When We Come Together


We mourn, we celebrate, we come together. This month is Pride Month, to honor the 1969 Stonewall Riots in Manhattan. June 12th was also Loving Day, to celebrate the day in 1967 when the US Supreme Court put an end to laws that prohibited interracial marriage in Loving v. Virginia. It also happened to be Anne Frank's birthday and the day that Medgar Evers was assassinated. And on that same day, many people lost their lives and their loved ones in the unspeakable tragedy in Orlando. When the Paris attacks happened in 2015, I wrote about them as well, lamenting the senseless violence, and dreaming of a light in the darkness, a glimmer of hope, a candle to lead the way.

After I heard about the attack in Orlando, I posted my thoughts on Instagram, and then stepped out to do a few errands in San Francisco. The first person I saw in the elevator, a stranger, had with him a dog excited and ready to go for his walk. I asked if I could pet his dog, and then bent down and looked at his adorable wide-eyed French Bulldog face. I said, to the dog, to the man, to myself, out loud, "it's really good to see such a beautiful face on a day like this." I choked back a tear as I said this, looking into the dog's eyes as I held his face in my hands. It was the first thing I had said out loud since I had sent that post and had read the news, and the words came out strained with heartache, tinged with grief and sorrow.

I then stood up and looked at the man, and he looked back at me. I couldn't believe what he said next. As it turns out, he was a gay man from Orlando. I told him I was going to the vigil that evening in San Francisco, and he said he was too. We said we would see each other there. And then we stood there as our elevator made its way to the lobby, and held a moment of silence together, looking at each other, eyes watering. I sent my love, thoughts, and prayers to his loved ones back home in Orlando, and in my mind, had a vision of a better world. We were two humans (and a dog), holding space in that moment. We were the same, we felt the same, and no words were needed for complete and utter understanding, shared despair, and connection between two strangers in an elevator.

When we reached the lobby, I walked out of the elevator and waved to the man and his dog as we said our goodbyes. I don't know if I'll ever see him again, but I do know that in that miraculous moment in time, minutes after I had written that post, that we stood together, that we were a metaphor for something larger, something beyond any one person, any one group. Hate could not take away what we had built in that instant. We had never met before and might never meet again, but somehow, I was reaching out, and so was he. And there we found ourselves, standing there together, two total strangers, in a shared recollection of humanity, love, tragedy, and perhaps, hope for a future where something that like isn't just a coincidence. Or at least where we can turn something senseless or random into something good, where something of light can be born out of the embers of hatred and fear.
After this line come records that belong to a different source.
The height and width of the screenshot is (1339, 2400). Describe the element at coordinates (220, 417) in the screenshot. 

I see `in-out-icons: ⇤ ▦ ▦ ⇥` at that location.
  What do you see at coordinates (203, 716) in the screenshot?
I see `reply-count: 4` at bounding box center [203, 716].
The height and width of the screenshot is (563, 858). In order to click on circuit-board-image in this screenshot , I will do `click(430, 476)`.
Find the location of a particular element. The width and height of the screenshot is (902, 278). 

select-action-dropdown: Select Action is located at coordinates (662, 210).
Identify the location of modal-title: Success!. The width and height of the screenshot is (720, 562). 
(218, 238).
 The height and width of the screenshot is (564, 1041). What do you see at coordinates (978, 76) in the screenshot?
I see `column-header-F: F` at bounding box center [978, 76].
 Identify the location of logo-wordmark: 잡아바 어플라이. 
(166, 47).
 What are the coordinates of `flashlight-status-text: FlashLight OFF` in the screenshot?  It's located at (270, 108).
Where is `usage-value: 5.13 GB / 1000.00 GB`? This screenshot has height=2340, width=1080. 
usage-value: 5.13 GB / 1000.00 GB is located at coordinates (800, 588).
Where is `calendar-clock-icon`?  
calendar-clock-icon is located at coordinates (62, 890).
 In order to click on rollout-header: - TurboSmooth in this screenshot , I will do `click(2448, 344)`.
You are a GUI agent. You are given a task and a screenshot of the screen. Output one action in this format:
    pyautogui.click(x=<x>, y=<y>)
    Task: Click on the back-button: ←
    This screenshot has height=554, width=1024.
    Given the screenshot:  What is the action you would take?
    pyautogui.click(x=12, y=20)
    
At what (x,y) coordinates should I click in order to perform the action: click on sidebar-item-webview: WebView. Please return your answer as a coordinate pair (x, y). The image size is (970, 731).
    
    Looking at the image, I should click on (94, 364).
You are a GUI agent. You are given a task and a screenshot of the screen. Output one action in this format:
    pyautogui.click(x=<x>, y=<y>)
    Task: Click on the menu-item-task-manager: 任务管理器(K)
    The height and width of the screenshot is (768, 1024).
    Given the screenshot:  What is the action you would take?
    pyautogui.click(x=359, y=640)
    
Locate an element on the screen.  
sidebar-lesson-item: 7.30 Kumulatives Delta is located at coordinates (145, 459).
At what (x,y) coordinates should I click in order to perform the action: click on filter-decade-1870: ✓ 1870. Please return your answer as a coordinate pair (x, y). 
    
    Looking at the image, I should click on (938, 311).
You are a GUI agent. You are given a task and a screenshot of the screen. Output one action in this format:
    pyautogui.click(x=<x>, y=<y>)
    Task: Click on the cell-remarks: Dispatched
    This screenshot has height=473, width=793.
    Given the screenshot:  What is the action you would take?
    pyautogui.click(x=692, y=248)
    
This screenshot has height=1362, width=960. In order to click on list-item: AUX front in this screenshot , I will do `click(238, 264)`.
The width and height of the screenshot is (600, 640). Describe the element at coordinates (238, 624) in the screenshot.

The day of the Orlando attacks, President Obama said, "in the face of hate and violence, we will love one another. We will not give in to fear or turn against each other." We must work together to end such senseless violence. We must learn to choose love, not hate. In a recent TEDx talk I gave, I spoke, holding back tears, about how people die everyday due to fear and hate, and that maybe they always will. And that this haunts me. That I am tormented by the trauma, the injustice, the abuse, the racism, the sexism, the bigotry, the devastation. So what can we do?

My conversations with people around the world, like the one I had in the elevator, have shown me that the illusion that we are separate, that we are not all connected, is the cause of most conflict. As Paul Farmer says, "the idea that some lives matter less is the root of all that's wrong in the world." And the salve is connection, and action. Today, have a conversation with someone. Listen to them, hear about their struggles or the discrimination they have faced, their resilience and their bravery, what their life is like, and how underneath it all, they are not so different from you.

There are countless acts of violence against others every day. And yet there are also countless beacons of hope, hints of solutions, or at least reprieves, shining little echoes of beauty, amidst the bewildering storm of questions and confusion. Ken Tanabe started the Loving Day Project, to continue the national dialogue about civil rights. The Pulse Tragedy Community Fund has already raised thousands to support the community. Contact your local representative to ask about ending gun violence. Donate blood. Start a project or join a cause that makes you feel alive, that gives something to others that you would want given to you. Honor those who fought for the rights that you hold dear. Remember those who have made the ultimate sacrifice simply for being who they are.

Because Desmond Tutu and Martin Luther King, Jr. knew that to stay neutral is not enough. That injustice anywhere is always a threat to justice everywhere. MLK Jr. also believed that while the arc of justice, of that moral universe, is long, that it does indeed bend towards justice. But we must be the ones to bend it so. We must act. Dr. Jane Goodall remarked that "what you do makes a difference, and you have to decide what kind of difference you want to make."

What does it take to make a stand against violence, fear, and hate? What difference will you make today? What small action can you take to support the equality, rights, dignity, voice, and agency of another?

"Darkness cannot drive out darkness; only light can do that. Hate cannot drive out hate; only love can do that." ~MLK Jr.